I have a object with that values :
category_list = {
"1000":{
"name":"Cars",
"order":"1",
"level": "2"
},
"2010":{
"name":"Houses",
"order":"2",
"level": "2"
},
"1030":{
"name":"Cars",
"order":"3",
"level": "2"
}
}
And when I would like to show it Chrome reorders it based on the Index :
It becomes :
category_list = {
"1000":{
"name":"Cars",
"order":"1",
"level": "2"
},
"1030":{
"name":"Cars",
"order":"3",
"level": "2"
},
"2010":{
"name":"Houses",
"order":"2",
"level": "2"
}
}
I wish to keep the order as it was when pushing! or reorder based on field "order"
Can someone please help with that?
JavaScript objects are by definition unordered.

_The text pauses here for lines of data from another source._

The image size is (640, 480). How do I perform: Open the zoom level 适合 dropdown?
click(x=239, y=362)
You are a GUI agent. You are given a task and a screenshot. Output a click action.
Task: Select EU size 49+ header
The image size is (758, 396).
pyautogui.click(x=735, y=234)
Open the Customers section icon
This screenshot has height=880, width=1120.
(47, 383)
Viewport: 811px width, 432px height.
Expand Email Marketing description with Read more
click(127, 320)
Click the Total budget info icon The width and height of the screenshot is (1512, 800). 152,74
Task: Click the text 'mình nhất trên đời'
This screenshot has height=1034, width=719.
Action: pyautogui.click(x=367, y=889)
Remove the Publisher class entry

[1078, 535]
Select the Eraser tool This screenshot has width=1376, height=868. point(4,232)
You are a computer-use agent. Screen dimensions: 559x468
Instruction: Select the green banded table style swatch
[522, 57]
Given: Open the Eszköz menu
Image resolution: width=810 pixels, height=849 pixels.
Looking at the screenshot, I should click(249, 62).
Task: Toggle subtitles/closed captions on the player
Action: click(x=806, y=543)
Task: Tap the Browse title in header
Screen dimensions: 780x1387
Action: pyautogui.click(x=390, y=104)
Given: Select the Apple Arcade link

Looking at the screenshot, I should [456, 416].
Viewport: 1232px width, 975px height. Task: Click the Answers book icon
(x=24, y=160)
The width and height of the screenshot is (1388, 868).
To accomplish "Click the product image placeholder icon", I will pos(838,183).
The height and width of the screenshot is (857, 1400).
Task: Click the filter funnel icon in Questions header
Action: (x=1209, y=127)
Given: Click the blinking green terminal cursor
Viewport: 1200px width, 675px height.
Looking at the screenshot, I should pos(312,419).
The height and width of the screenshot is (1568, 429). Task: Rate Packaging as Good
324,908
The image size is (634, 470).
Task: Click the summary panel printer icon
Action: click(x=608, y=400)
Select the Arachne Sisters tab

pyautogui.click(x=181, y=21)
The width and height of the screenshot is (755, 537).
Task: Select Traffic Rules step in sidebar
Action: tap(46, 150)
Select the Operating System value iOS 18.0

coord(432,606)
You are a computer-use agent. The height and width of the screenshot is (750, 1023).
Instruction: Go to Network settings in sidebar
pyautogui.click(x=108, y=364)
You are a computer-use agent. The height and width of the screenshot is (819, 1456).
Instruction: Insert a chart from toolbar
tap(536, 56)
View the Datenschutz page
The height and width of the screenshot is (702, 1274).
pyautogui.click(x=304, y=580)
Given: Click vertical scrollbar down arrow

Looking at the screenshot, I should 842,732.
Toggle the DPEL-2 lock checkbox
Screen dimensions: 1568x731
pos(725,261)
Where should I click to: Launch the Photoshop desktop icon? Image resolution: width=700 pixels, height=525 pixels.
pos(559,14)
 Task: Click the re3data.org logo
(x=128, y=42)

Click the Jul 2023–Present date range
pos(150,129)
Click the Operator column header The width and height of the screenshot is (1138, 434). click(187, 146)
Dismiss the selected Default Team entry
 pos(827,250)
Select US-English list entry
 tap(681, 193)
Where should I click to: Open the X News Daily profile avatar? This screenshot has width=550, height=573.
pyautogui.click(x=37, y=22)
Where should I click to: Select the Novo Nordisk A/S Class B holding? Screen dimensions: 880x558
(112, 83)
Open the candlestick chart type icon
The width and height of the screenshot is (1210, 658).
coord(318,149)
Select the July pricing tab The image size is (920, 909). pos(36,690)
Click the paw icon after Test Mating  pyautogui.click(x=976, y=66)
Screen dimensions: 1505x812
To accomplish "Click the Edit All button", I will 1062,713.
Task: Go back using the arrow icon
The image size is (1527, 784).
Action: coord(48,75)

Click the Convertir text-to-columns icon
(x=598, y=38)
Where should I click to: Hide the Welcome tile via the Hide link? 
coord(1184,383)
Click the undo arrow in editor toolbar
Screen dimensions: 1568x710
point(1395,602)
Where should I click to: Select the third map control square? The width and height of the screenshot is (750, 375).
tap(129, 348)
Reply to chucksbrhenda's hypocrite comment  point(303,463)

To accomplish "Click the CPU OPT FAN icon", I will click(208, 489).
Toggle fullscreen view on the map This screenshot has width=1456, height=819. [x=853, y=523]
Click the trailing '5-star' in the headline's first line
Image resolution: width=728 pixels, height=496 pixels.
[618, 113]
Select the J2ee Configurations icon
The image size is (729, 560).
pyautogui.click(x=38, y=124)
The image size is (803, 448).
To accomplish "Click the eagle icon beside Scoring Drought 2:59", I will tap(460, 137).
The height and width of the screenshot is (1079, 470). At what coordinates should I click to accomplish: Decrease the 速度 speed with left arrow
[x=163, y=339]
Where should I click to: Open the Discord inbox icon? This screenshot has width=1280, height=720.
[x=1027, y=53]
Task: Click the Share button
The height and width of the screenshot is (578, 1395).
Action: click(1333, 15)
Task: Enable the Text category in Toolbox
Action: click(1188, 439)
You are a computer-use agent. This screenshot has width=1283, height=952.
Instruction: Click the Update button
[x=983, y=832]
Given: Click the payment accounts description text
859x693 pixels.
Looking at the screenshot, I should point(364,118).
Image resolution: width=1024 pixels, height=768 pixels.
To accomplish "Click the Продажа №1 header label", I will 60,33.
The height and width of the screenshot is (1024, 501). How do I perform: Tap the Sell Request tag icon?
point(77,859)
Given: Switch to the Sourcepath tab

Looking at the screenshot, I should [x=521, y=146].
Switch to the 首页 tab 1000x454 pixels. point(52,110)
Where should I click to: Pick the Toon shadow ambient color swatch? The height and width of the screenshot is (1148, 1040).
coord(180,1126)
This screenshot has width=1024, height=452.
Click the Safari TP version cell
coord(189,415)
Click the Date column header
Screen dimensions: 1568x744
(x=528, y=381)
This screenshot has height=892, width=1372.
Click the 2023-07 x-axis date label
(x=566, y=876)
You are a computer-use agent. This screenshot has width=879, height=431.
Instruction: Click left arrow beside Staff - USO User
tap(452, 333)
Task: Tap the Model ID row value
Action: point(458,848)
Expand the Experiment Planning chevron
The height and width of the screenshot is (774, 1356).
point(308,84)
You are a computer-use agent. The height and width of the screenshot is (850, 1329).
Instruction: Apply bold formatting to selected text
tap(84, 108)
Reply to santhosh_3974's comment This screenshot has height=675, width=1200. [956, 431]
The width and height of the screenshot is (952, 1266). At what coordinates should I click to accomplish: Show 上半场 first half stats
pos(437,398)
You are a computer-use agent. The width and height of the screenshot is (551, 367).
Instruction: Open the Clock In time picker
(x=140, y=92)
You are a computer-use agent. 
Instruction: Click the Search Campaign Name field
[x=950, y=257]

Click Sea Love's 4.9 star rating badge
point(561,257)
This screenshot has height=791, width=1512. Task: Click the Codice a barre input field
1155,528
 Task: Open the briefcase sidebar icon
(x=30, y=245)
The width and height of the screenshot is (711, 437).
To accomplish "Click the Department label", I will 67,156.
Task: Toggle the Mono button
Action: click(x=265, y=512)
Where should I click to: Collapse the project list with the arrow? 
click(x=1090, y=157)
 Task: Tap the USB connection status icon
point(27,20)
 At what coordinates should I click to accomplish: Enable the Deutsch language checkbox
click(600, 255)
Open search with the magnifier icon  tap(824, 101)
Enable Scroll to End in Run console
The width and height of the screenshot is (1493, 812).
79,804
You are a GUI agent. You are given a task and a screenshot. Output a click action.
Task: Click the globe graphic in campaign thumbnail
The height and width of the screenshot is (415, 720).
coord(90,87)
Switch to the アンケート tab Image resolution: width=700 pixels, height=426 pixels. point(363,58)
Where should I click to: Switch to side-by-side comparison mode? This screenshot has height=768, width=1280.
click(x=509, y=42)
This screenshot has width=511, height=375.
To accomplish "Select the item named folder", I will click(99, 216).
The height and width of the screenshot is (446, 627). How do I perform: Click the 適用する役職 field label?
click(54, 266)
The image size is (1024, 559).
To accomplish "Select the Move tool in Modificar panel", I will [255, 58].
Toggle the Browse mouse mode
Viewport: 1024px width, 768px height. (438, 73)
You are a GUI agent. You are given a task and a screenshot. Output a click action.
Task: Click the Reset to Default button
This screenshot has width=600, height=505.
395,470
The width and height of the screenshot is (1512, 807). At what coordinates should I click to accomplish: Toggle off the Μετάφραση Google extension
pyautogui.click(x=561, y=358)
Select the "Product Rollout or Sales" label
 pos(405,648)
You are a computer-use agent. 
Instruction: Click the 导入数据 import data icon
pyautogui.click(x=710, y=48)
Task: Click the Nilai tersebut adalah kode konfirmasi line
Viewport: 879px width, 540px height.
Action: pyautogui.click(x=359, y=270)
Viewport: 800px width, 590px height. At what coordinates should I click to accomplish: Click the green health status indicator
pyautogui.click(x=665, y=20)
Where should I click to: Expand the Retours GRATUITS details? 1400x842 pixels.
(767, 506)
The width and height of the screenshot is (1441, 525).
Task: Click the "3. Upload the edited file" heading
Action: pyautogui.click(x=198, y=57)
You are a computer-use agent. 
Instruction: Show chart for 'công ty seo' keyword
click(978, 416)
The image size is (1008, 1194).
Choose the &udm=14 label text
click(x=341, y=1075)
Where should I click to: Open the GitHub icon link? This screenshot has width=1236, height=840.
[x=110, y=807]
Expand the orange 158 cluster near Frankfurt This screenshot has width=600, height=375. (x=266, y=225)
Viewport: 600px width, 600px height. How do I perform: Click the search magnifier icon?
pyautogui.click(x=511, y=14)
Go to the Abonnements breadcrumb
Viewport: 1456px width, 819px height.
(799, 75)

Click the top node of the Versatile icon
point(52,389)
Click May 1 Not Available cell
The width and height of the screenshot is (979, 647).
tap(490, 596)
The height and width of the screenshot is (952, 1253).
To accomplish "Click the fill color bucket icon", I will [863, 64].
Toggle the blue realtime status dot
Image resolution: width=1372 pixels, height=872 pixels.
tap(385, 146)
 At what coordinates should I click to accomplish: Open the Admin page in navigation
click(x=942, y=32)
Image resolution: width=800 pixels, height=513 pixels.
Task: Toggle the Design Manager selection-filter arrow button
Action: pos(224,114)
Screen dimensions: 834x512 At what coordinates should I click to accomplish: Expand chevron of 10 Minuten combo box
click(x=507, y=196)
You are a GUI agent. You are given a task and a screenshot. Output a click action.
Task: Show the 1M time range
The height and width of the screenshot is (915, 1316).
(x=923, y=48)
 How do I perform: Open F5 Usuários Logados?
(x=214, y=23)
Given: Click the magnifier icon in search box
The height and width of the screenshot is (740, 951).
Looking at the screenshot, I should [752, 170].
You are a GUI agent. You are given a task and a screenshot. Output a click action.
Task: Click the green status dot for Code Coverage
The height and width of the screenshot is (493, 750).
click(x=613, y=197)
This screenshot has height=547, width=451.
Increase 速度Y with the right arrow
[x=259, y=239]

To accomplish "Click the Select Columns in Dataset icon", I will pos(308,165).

If you need an ordered list, you should use an array (of objects) instead, e.g.:
var objs = [
{
"key": 1000,
"name":"Cars",
"order": 1,
"level": 2
}, ...
];
objs.sort(function(a, b) {
return a.order - b.order;
});
NB: for numeric properties use numeric types.
JavaScript objects do not guarantee a specific order for their attributes. So the structure you'd like to have simply doesn't exist in JavaScript.
So with the native structures you can get either:
Array: Guaranteed order, but only accessing elements sequentially or by a numeric (0..n-1) index
Object: Arbitrary order, but you can access elements sequentially (again, arbitrary order) or using its key (which can be any string)
If you need both you either need to add an array that maps the order to the object keys, e.g. [1000, 2010, 1030] or store the data in an array and create a mapping like this: {1000: 0, 2010: 1, 1030: 2}.